Wednesday, January 2, 2013

Fiscal cliff "deal" a bad deal for all taxpayers

The Republicans' compromise - a.k.a. capitulation - has left Americans with a measly $1 in tax cuts for every $41 in tax increases all to avoid the so-called "fiscal cliff" that was created by Congress itself.

Now, thanks to this "compromise" 77 percent of all American households will pay higher taxes, including more than 80 percent of households with incomes of $50,000 or higher.

Sen. Pat Toomey, R-Pa. said "this legislation is the best we could do for taxpayers and job seekers." Really? The top personal income-tax rate goes from 35 percent to 41 percent (when deduction "reform" is included).

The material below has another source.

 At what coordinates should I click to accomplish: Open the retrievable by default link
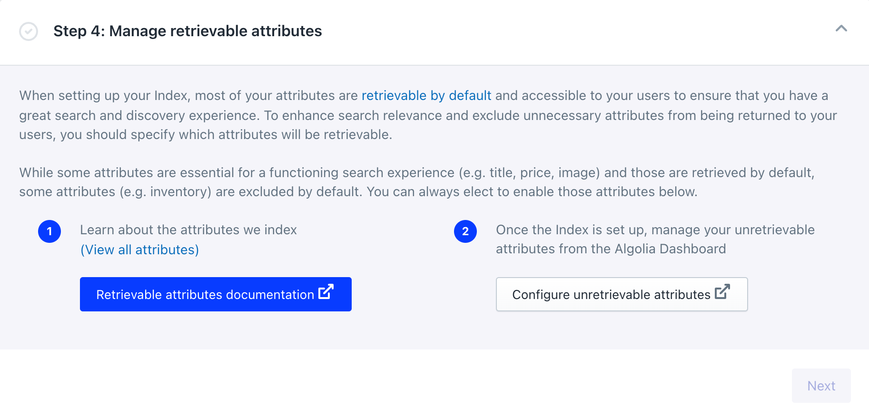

The death tax goes from 35 percent to 40 percent. The capital gains tax rises from 15 percent to 23.8 percent (as does the tax on dividends). How does any of this help tax payers?

Small businesses - the largest job providers in America - will be particularly hard hit. As The Wall Street Journal reported, "the real marginal tax rate on a dollar of investment income from bank savings or money-market accounts will be about 46 percent (and more like 55 percent or higher when state taxes are figured in)."

When combined with the spending plans of those in control of the purse strings (e.g., $4 million for electric motorcycle makers, $59 million for algae growers) we're going to see an additional $4 trillion added to the deficit over the next decade.

Real spending cuts and "reform" will come later, Republicans insist. I personally don't believe them. Basically we just got the largest tax increase in a generation without so much as a passing glance at the real issue: government's spending problem.

How can we stop this madness? Our country is at stake and nobody in Washington seems to realize that - or even care.